Can IoT devices run DNN predictions directly?

It is VERY HARD run DNN prediction on IoT because

  • Memory Constraint: DNN has large parameter size (large memory footprint), which is not able to fit into IoT memory.
  • Computation Latency: Single data inference latency on IoT is high.

Prior work proposed that IoT devices can offload data to server, but it still requires the presence of server.

What we do?

In reality, many IoT devices often sit in a shared environment. We propose that instead of running DNN on a single IoT device, we can use a cluster of IoT devices to run DNN predictions in a distributed fashion.




Above is a simple explanation for running DNN in a distributed fashion. Instead of aggregating 4 layers on a single device, each layer is allocated on a unique device. One device’s output will serve as another device’s input, and data is transferred over internet. This simply builds a system to run DNN in a distributed way.

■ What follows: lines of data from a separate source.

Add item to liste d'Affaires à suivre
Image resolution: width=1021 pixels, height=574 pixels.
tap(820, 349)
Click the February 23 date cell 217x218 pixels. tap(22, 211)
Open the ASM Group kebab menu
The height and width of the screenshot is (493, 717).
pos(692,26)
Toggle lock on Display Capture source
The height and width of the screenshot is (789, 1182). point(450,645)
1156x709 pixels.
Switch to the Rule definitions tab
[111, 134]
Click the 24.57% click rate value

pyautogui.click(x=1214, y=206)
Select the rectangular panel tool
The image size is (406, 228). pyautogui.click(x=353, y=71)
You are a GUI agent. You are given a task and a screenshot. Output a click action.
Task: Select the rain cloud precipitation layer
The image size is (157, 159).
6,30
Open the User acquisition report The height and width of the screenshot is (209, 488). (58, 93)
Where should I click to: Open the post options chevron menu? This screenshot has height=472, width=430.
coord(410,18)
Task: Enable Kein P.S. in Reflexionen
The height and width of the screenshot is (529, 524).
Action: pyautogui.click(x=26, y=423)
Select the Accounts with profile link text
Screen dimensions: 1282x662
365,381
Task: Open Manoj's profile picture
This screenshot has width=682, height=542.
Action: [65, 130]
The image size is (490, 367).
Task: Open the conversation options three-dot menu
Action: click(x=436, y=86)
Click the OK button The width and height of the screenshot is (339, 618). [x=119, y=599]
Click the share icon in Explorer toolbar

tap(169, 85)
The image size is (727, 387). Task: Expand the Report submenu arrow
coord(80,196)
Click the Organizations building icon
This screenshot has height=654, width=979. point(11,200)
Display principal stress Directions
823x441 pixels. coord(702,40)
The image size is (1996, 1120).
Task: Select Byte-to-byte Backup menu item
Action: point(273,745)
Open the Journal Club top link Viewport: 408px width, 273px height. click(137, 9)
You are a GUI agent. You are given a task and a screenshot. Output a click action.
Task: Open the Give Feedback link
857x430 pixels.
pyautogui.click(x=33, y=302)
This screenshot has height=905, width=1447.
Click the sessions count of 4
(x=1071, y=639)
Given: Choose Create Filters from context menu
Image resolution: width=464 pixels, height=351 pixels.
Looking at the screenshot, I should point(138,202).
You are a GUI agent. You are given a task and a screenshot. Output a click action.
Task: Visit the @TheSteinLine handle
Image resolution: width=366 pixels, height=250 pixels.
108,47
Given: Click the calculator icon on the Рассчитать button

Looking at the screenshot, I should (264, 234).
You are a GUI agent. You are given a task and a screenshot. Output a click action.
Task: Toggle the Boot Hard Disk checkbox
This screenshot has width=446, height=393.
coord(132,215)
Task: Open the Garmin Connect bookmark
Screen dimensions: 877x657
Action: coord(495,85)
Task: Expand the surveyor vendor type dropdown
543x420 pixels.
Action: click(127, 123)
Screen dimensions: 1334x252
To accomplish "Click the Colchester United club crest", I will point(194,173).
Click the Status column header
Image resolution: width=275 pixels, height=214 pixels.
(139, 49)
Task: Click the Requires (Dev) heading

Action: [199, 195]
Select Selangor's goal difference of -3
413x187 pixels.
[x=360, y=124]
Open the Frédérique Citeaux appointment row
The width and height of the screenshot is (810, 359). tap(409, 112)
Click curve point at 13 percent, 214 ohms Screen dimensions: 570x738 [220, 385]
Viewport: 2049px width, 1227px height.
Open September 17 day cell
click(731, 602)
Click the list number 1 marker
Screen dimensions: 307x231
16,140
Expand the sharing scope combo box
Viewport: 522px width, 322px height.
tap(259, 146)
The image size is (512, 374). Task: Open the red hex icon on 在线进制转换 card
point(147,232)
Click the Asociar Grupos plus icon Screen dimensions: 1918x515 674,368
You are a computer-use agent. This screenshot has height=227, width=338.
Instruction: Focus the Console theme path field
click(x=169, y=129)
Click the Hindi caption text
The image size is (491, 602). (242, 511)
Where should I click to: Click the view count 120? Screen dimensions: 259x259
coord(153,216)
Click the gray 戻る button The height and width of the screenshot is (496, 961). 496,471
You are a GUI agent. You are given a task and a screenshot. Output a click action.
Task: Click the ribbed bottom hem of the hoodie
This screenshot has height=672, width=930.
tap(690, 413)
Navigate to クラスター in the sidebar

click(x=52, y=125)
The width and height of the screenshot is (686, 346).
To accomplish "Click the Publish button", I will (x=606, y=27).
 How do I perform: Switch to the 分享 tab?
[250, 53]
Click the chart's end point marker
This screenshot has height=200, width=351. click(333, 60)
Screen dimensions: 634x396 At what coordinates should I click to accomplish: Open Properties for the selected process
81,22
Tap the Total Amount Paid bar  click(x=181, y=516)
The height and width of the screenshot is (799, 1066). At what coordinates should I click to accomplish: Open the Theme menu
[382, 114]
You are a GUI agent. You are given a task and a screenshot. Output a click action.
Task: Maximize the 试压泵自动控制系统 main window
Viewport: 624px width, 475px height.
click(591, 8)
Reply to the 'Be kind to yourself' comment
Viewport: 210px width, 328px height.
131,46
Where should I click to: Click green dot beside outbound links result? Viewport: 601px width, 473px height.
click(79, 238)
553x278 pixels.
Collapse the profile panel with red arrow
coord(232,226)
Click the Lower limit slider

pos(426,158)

BUT, it is NOT good enough!

Even though we distribute layer to different device, some very heavy layer still presents memory constraint and computation latency challenge to IoT devices. Therefore, in addition to simple DNN distribution, we proposed two techniques to solve memory constraint and computation latency issues.

1st: Data Parallelism

It is hard to reduce computation latency because amount of computation done by each layer is fixed. Instead of reducing latency for each data, our approach focuses on increasing the throughput of the system.




In Data Parallelism approach, instead of using 1 device for task B, we dedicate 2 (or multiple) devices to run task B. Once task A finishes its computation, it sends output to ANY ONE of devices which are dedicated to task B.


In this case, we simply add number of devices dedicated to task B to increase the throughput of the system.

2nd: Model Parallelism

We propose Model Parallelism to reduce memory footprint introduced by a heavy layer.




The difference between Data Parallelism and Model Parallelism is that, in Data Parallelism all devices have the same parameter, which is the original parameter of task B.


But in Model Parallelism, all devices have unique parameters, each unique parameter is a portion of original parameter of task B. In Model Parallelism, the aggregation of parameters on devices dedicated to task B is the original parameter of task B.


In this case, the Model Parallelism helps to reduce each device’s memory footprint. It brings performance benefit because with less memory usage, device does not need to go to swap space or hard disk.